But you're using virtual bases, so some other use in the same tree could
cause problems. I very rarely use virtual inheritance. I thought someone
had suggested this (but not shown the code):

    class Base { // interface class
    public:
        virtual void f() = 0;
    };

    template<class Base,class Derived>
    class Boilerplate : public Base {
    protected:
        // couldn't we make this private and make Derived a friend?
        Boilerplate() { }
    public:
        virtual void f()
        {
            // safe because we are always created as part of Derived
            Derived& derived = static_cast<Derived&> (*this);
        }
    };

    class Derived : public Boilerplate<Base,Derived> {
    public:
        // ...
    };

Or maybe that's what I was thinking. Doesn't this work? Boilerplate can
define functions that call inlines for Derived, or whatever.

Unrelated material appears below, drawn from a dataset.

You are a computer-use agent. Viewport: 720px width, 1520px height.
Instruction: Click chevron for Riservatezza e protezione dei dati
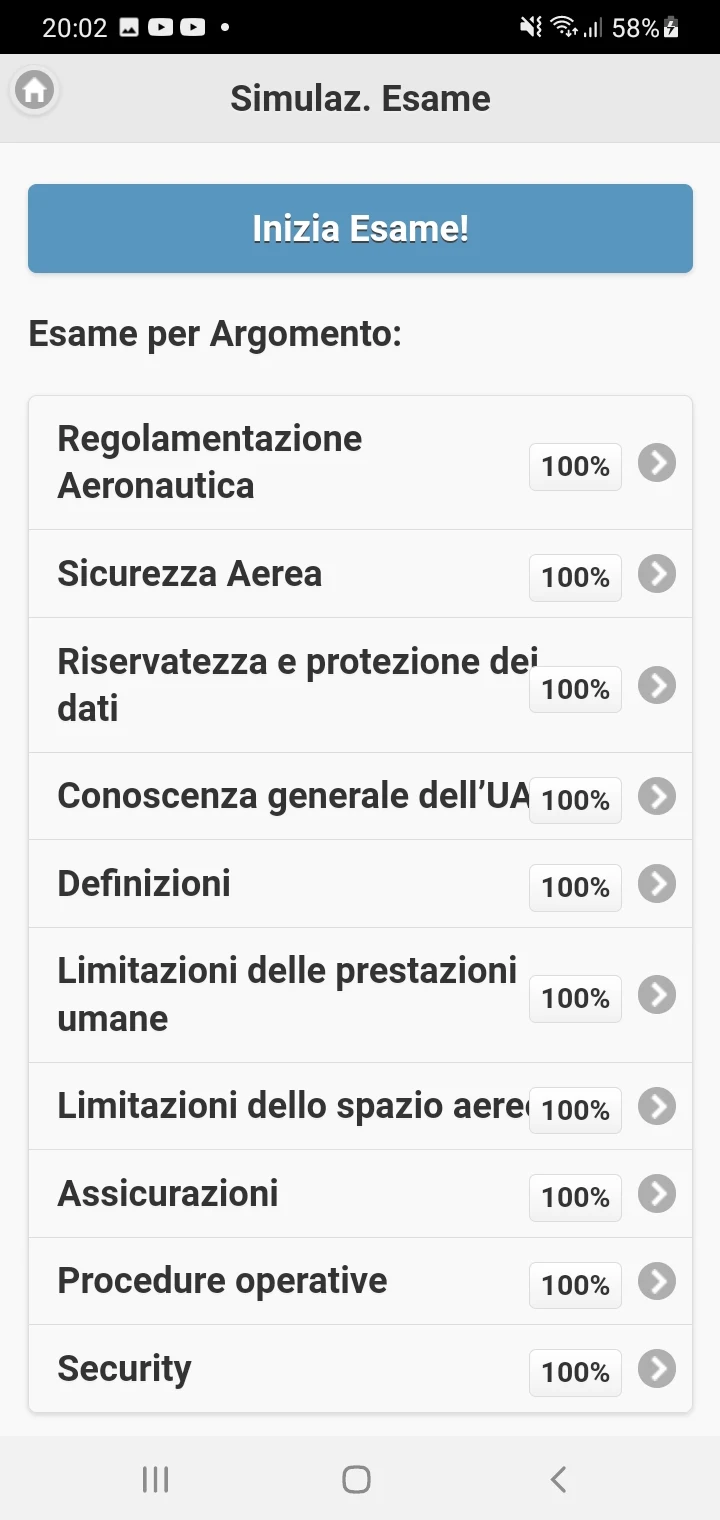tap(657, 686)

> The problem however is that in many practical problems, this solution looks
> better than it actually is.  (For example, when working on a persistance
> mechanism, it seemed quite impossible to automatically inject the appropriate
> operator<< and operator>> into the global scope

A friend function?

> --- at least with the compiler
> I had.  Finally, a couple of macros did a good job. :-)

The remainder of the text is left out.